Daftar Tugas —
- 1) Menurut teks tentang perlindungan anak dalam Islam, berapa lama ibu dianjurkan menyusui bayinya?
- 2) Salin ulang teks tentang perlindungan anak dalam Islam, semuanya dari "Ini bertujuan agar" terus ke bawah sampai "yang menyakiti anak.", tanpa mengubah satu kata pun.

Bagian Teks —

Akibatnya hukum menjadi mandul, tidak memiliki efek pencegahan, bahkan
tidak membuat jera pelaku.
Dengan demikian, kasus kekerasan pada anak pada dasarnya penyebabnya
adalah penerapan system yang rusak, system yang hanya melahirkan
kerusakan dan kebobrokan di semua lini kehidupan. Selayaknya system ini
kita tinggalkan, berpindah pada system yang memuliakan generasi, yang
telah terbukti saat diterapkan menghasilkan anak-anak berkualitas.
Sistem itu adalah Islam.
Islam Melindungi Anak
Islam adalah satu-satunya agama yang memiliki
mekanisme untuk menjamin kesejahteraan anak. Islam menganjurkan para
ibu menyusui bayinya 2 tahun. Untuk menyempurnakan penyusuan ini, ibu
dibolehkan tidak berpuasa di bulan Ramadan. Ayah diperintahkan untuk
mencukupi nafkah ibu yang menyusui, bahkan bila pun ibu dicerai saat
menyusui, ayah wajib membayar upah penyusuan (QS. Al Baqarah : 234).
Ini bertujuan agar ibu tidak perlu bekerja saat menyusui sehingga
mengganggu hak anak mendapat penyusuan yang sempurna.
Begitu pula Islam memerintahkan ayah menanggung nafkah anak,
sekalipun anak diasuh oleh ibunya bila terjadi perceraian. Ini
memastikan anak mendapatkan kasih sayang, pengasuhan dan pendidikan dari
orang yang paling tepat secara sempurna.
Islam juga melarang orangtua menyakiti anak saat mendidik mereka.
Kebolehan memukul anak hanya setelah anak berusia 10 tahun saat tidak
mau diperintahkan untuk shalat. Itupun hanya dengan pukulan ringan yang
tidak berbekas, semata-mata bertujuan memberikan pendidikan, bukan
menghukum apalagi pukulan penuh emosi yang menyakiti anak.

Materi yang Diberikan —
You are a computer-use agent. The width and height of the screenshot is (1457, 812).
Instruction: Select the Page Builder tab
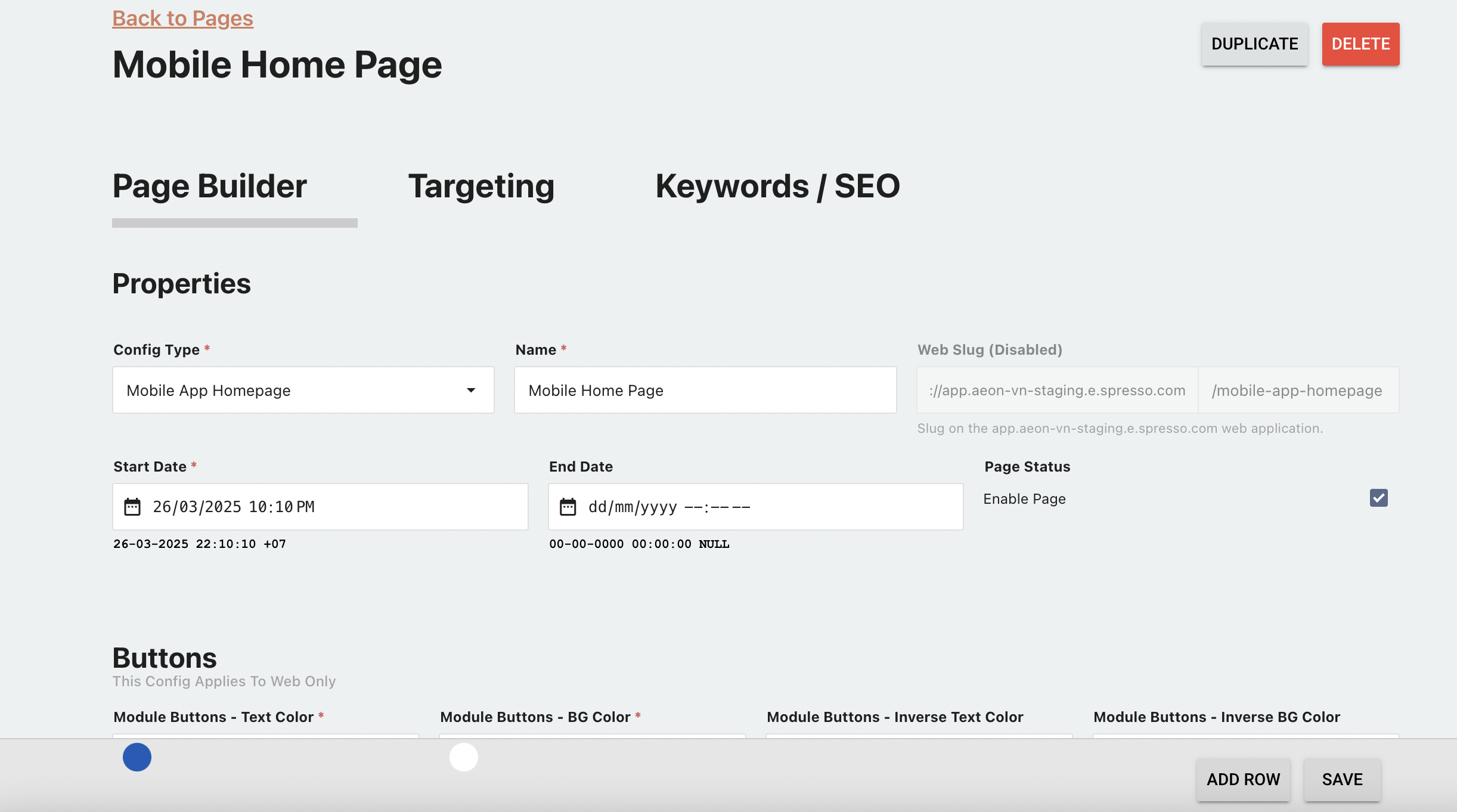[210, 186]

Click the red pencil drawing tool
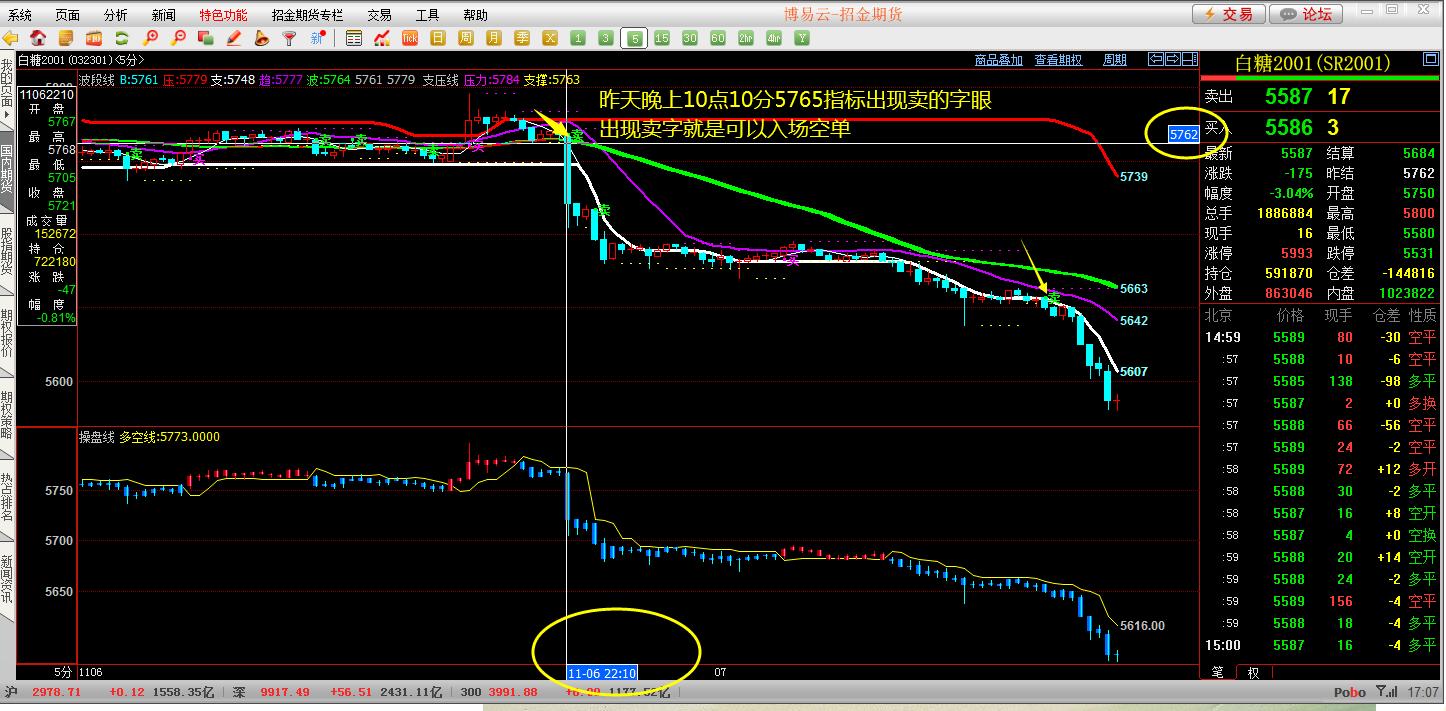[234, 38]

Tugas Terjawab —
- 1) Selama 2 tahun.

- 2)
Ini bertujuan agar ibu tidak perlu bekerja saat menyusui sehingga
mengganggu hak anak mendapat penyusuan yang sempurna.
Begitu pula Islam memerintahkan ayah menanggung nafkah anak,
sekalipun anak diasuh oleh ibunya bila terjadi perceraian. Ini
memastikan anak mendapatkan kasih sayang, pengasuhan dan pendidikan dari
orang yang paling tepat secara sempurna.
Islam juga melarang orangtua menyakiti anak saat mendidik mereka.
Kebolehan memukul anak hanya setelah anak berusia 10 tahun saat tidak
mau diperintahkan untuk shalat. Itupun hanya dengan pukulan ringan yang
tidak berbekas, semata-mata bertujuan memberikan pendidikan, bukan
menghukum apalagi pukulan penuh emosi yang menyakiti anak.